3) Measure or obtain the mass \(m\). Use a balance/scale; keep units consistent (e.g., grams with cm3, kilograms with m3).

4) Compute density.

\[ \rho = \frac{m}{V}. \]

Volume formulas for common regular solids

Solid Typical dimensions Volume \(V\) Density expression \( \rho = \frac{m}{V} \)
Cube Side \(a\) \(V = a^3\) \(\rho = \frac{m}{a^3}\)
Rectangular prism \(L, W, H\) \(V = LWH\) \(\rho = \frac{m}{LWH}\)
Cylinder Radius \(r\), height \(h\) \(V = \pi r^2 h\) \(\rho = \frac{m}{\pi r^2 h}\)
Sphere Radius \(r\) \(V = \frac{4}{3}\pi r^3\) \(\rho = \frac{m}{\frac{4}{3}\pi r^3}\)
Cone Base radius \(r\), height \(h\) \(V = \frac{1}{3}\pi r^2 h\) \(\rho = \frac{m}{\frac{1}{3}\pi r^2 h}\)
Right circular pyramid (square base) Base side \(a\), height \(h\) \(V = \frac{1}{3}a^2 h\) \(\rho = \frac{m}{\frac{1}{3}a^2 h}\)
General prism Base area \(A_{\text{base}}\), height \(h\) \(V = A_{\text{base}} h\) \(\rho = \frac{m}{A_{\text{base}} h}\)

Worked example (cylinder): density from measurements

Consider a right circular cylinder with measured radius \(r = 2.50 \text{ cm}\), height \(h = 10.0 \text{ cm}\), and mass \(m = 420 \text{ g}\).

Compute the volume.

\[ V = \pi r^2 h = \pi (2.50\ \text{cm})^2 (10.0\ \text{cm}) = \pi \cdot 6.25\ \text{cm}^2 \cdot 10.0\ \text{cm} = 62.5\pi\ \text{cm}^3. \]

\[ V \approx 62.5 \cdot 3.1416\ \text{cm}^3 \approx 196.35\ \text{cm}^3. \]

Compute the density.

\[ \rho = \frac{m}{V} = \frac{420\ \text{g}}{196.35\ \text{cm}^3} \approx 2.14\ \text{g/cm}^3. \]

Unit check

Using grams and cubic centimeters produces g/cm3. Converting to kg/m3: \[ 2.14\ \text{g/cm}^3 = 2140\ \text{kg/m}^3. \]

Composite solids and average density

For an object made of multiple regular solids (or pieces) with total mass equal to the sum of the masses and total volume equal to the sum of the volumes, the average density is:

\[ \rho_{\text{avg}} = \frac{m_1 + m_2 + \cdots + m_n}{V_1 + V_2 + \cdots + V_n}. \]

This form is also used for an object with internal voids (subtract the void volume from the outer volume) as long as the mass corresponds to the material actually present.

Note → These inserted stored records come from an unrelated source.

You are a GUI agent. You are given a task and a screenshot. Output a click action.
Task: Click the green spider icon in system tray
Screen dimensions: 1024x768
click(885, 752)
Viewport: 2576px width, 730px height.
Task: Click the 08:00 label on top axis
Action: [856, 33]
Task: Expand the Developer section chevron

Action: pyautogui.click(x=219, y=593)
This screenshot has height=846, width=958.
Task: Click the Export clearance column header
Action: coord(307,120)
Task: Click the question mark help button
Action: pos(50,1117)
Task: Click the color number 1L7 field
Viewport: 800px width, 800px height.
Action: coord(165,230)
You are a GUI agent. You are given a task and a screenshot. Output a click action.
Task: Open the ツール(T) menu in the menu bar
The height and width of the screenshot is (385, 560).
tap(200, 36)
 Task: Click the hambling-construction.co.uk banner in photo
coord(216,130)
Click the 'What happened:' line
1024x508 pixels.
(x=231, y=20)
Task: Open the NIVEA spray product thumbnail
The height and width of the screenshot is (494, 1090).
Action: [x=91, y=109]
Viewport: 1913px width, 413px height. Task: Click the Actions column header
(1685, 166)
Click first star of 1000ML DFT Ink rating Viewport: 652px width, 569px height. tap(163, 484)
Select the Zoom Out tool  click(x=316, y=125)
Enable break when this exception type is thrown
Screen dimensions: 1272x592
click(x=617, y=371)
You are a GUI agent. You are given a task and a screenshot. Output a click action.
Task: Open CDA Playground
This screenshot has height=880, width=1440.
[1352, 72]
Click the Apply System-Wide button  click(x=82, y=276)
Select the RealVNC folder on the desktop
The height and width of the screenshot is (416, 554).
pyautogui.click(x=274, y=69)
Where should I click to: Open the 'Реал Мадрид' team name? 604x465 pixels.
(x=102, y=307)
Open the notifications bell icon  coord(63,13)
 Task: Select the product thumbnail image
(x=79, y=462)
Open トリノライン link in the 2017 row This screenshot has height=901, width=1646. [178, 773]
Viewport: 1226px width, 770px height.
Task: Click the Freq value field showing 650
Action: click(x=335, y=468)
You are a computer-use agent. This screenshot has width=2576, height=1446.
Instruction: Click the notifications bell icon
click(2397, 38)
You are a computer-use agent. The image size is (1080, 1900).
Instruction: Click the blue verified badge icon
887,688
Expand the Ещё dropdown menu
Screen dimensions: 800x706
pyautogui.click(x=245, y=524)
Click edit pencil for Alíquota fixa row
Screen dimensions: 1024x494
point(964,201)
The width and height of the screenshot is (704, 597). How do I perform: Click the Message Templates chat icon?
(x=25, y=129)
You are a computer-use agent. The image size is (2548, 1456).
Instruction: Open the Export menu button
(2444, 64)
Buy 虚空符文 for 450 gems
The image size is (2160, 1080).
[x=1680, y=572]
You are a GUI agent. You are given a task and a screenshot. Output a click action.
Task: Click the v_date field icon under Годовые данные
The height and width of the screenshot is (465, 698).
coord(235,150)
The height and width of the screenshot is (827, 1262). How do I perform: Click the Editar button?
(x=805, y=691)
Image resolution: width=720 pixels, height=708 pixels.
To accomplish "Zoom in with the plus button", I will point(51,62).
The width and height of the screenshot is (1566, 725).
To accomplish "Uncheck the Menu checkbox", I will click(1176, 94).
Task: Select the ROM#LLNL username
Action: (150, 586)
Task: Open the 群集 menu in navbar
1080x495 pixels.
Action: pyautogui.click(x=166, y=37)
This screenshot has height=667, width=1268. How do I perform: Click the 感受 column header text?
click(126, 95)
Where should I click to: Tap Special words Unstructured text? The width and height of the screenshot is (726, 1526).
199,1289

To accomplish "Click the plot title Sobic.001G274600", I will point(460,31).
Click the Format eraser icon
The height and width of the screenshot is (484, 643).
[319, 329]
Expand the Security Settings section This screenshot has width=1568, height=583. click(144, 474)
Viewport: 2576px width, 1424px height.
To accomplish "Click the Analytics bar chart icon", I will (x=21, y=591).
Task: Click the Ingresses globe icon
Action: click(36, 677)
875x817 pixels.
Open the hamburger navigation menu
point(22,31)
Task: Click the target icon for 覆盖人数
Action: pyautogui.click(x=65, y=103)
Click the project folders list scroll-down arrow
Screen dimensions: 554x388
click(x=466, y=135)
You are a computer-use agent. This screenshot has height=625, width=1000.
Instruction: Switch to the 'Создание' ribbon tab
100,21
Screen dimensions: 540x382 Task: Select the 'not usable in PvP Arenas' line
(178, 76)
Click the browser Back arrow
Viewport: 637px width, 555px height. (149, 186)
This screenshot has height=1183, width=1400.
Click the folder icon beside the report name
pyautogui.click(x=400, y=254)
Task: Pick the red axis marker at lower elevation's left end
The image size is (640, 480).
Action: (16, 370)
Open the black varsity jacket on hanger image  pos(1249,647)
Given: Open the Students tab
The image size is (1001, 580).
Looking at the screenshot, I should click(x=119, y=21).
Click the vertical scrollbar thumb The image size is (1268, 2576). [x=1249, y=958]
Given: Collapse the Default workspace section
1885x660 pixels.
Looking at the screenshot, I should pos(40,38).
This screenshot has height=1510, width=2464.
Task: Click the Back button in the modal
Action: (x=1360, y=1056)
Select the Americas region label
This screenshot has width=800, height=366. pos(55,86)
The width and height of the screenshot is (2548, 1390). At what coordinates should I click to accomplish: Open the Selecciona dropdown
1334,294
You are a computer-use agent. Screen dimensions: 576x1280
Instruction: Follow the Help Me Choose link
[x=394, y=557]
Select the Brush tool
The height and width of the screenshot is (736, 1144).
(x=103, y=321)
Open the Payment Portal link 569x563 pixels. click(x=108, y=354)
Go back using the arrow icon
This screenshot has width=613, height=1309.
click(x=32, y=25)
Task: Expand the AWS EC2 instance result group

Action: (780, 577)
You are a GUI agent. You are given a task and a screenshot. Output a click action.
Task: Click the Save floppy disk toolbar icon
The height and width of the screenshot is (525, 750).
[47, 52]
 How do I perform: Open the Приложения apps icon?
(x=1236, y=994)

Visualization: mass–volume relationship and slope as density

Density as the slope of a mass–volume graph

Volume, V Mass, m ΔV Δm slope = Δm/ΔV = ρ 0
The straight line shows the proportional relationship \(m = \rho V\) for a uniform material; on a mass–volume plot, the slope is density \( \rho = \frac{\Delta m}{\Delta V} \).

Common pitfalls (quick checks)

  • Mixed units: convert all lengths to the same unit before computing volume; keep mass units consistent with the desired density unit.
  • Radius vs diameter: for circles, \(r = \frac{d}{2}\) must be used in \( \pi r^2 \).
  • Hollow objects: use the material volume (outer volume minus inner void volume).
  • Significant figures: report density with precision consistent with the measurements of \(m\) and the dimensions.